We saw reports today that the new owner of the Greek third division side Ionikos has replaced the club’s president – with his teenage son!
Maybe he’s put in the hard hours of Football Manager and FIFA to earn the position, but something doesn’t feel quite right about a 16-year-old having a say in the running of a football club.
It got us thinking about some other examples where someone’s name mattered more than merit in getting a football gig…
Colonel Gaddafi and Al-Saadi Gaddafi
It’s fair to say that back in the day having the surname Gaddafi could open a lot of doors for you in Libya – if it didn’t, there was always the threat of death to try and move things along.
But who would’ve expected it to garner you a Serie A career too?
Now, we say “career”, but it’s in the sense that William Prunier had a Man United career, as the Colonel’s son made just two brief appearances for sides in the Italian top-flight.
He did enjoy a spell in Italian football administration too, his father’s position allowing him to take a stake in Italian giants Juventus when they were at a low ebb following the Calciopoli scandal.
And, in fairness to the young Gaddafi, he did make 366 appearances for Al-Ittihad Tripoli in the Libyan league – though we’re saying nothing about who picked the team – and he also collected 18 international caps for Libya, scoring two goals.

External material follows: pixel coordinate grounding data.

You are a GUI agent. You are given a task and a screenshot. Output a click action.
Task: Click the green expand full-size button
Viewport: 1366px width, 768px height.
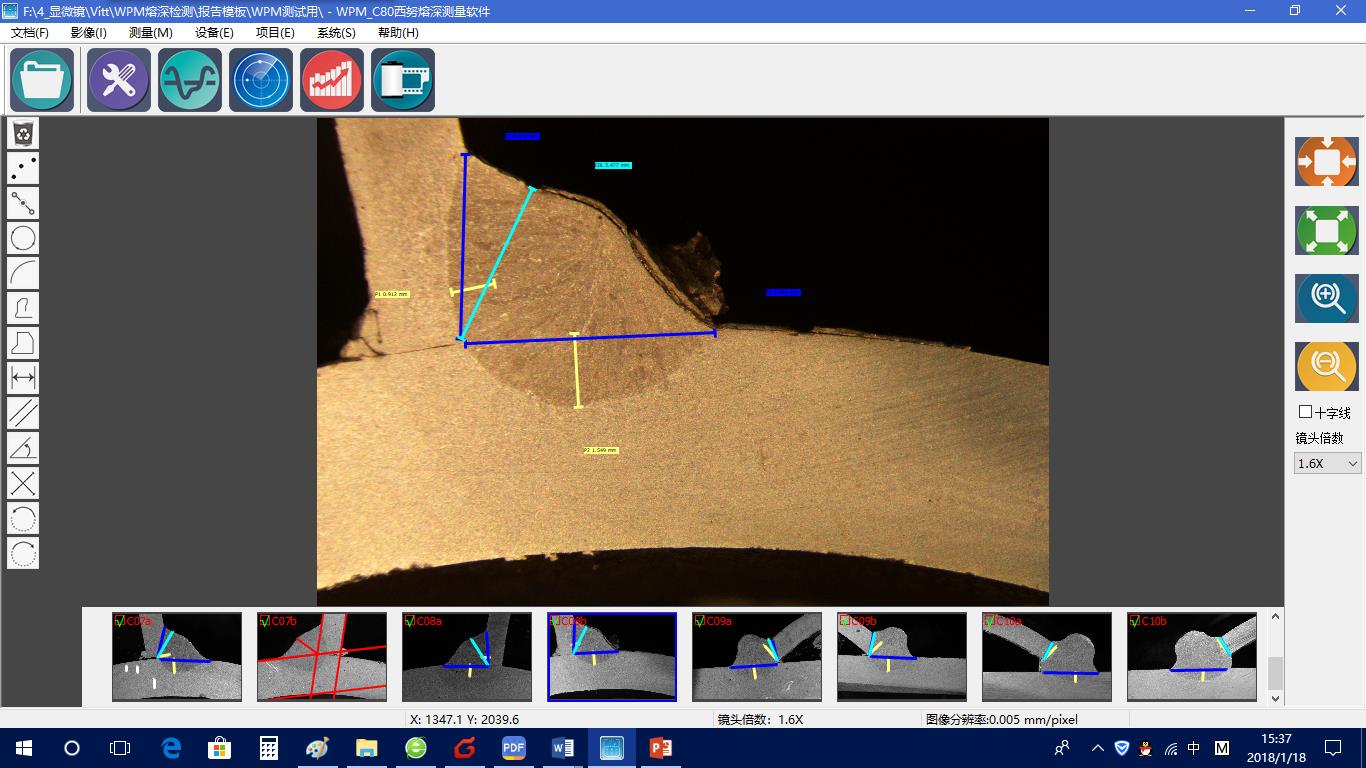[1326, 231]
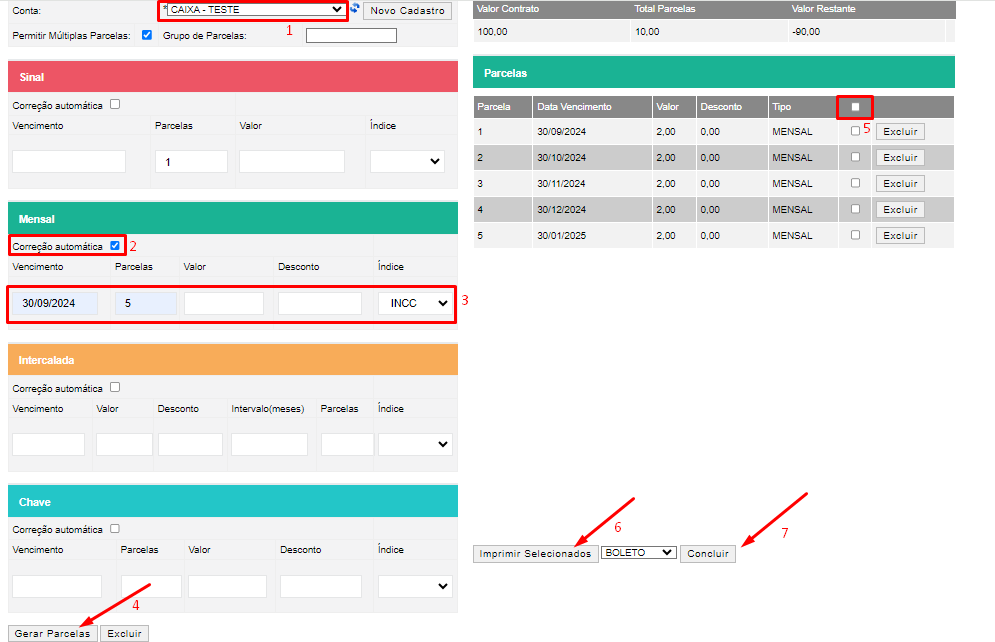Screen dimensions: 995x642
Task: Click the Novo Cadastro button
Action: point(407,11)
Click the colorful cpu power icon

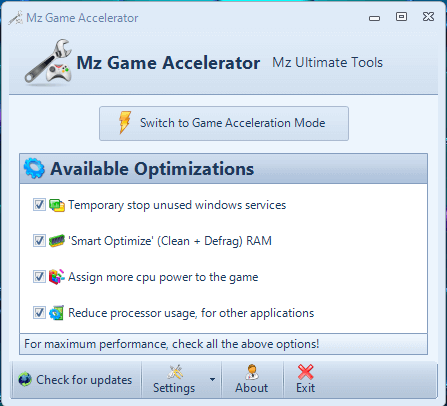tap(57, 277)
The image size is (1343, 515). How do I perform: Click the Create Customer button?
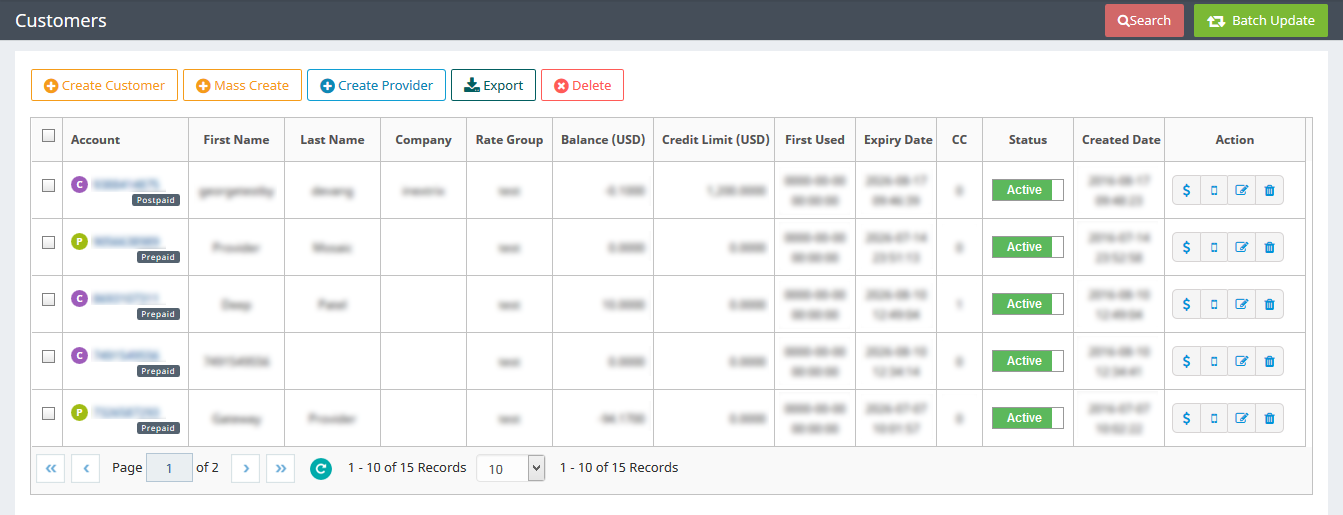coord(105,85)
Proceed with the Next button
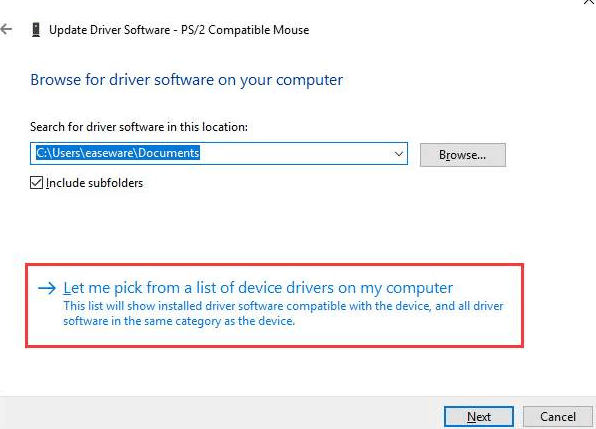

Things haven’t quite been so swell since then for the Gaddafi clan, but he’ll always have ten minutes in a preseason Udinese friendly to comfort him.
Neymar Sr and Neymar Jr
The father in this relationship apparently enjoyed a career as a journeyman in the lower reaches of the Brazilian football league system, but his big sporting break happened when his son’s image became one the most marketable commodities on the planet.
Papa Neymar now manages all his son’s commercial affairs, acting as his agent and advisor – services provided at a competitive rate we’re sure.
Their business relationship came under real scrutiny following the younger’s move from Santos to Barcelona in 2013, a move that ultimately cost the club president Sandro Rosell his job, and the complexity of which could rival one of the Brazilian’s elaborate “simulation” routines.
Neymar has since moved on to PSG, a decision apparently motivated by the desire to get out of Messi’s shadow, though he now finds his reputation being obscured by another, younger, (better?) team mate in Kylian Mbappe. There’s a lingering sense that these moves haven’t been made in Neymar Jr’s best footballing interest, but rather in the interest of Neymar™ with his father continuing to control his fate to the detriment of his career.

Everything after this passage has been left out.